Does that make us a representation of adolescence that needs adult supervision – like Uncle Sam’s? And it is manifested in our failure in self-government? The evidence?

The rest of the world are in awe of our neighbors, the Asian tigers. And while we claim we have the longer experience in self-government, we are the regional laggard! Why haven’t we benchmarked and learned from the Asian tigers?

Benchmarking is about picking and choosing best practices, not the expectation of perfection – which we want to see in our neighbors? Benchmarking doesn’t work when the mindset is fixed as it does with a growth mindset. Benchmarking doesn’t work when the mindset is fixed as it does with a growth mindset.

And a Filipino educator’s comment to the writer would reveal how we keep shooting ourselves in the foot.

“That practice I just discussed has no Philippine example and so it would be a hard sell. It is not uncommon for us in the academic community to hear: has anyone tried that in the Philippines yet?”
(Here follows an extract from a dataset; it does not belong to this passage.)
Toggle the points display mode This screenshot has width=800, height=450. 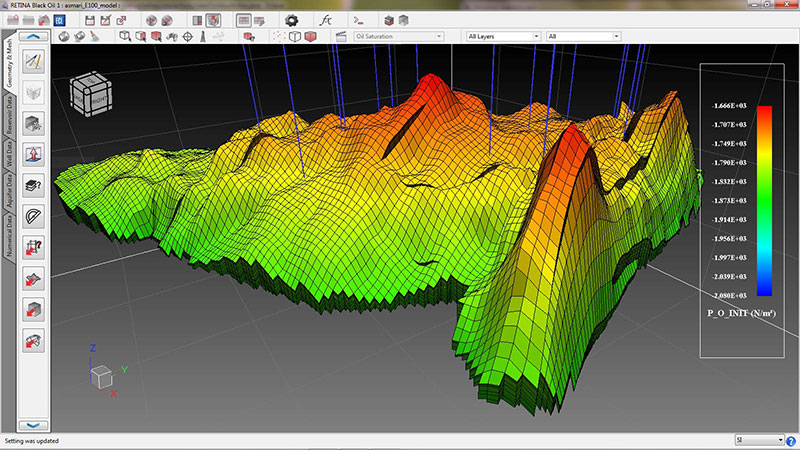coord(278,37)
Does it explain why we haven’t done much of the good stuff our neighbors have done? If we can’t toss our parochial mindset, biases and values – i.e., hierarchy over an egalitarian ethos, political patronage over good governance, and oligarchy over a competitive economy – should we remind ourselves how Einstein defined insanity? It is worse than simply being an adolescent.

Are we outraged yet? That we've allowed Juan de la Cruz to be so vulnerable that we need the adult supervision of an Uncle Sam? Yet like the Asian tigers, Uncle Sam isn't perfect.

That is why there is evolution and extinction and survival of the fittest. It is not the strongest or the most intelligent that survives, but the most adaptable to change. We Pinoys are on a very slippery slope? We have to wake up from the stupor!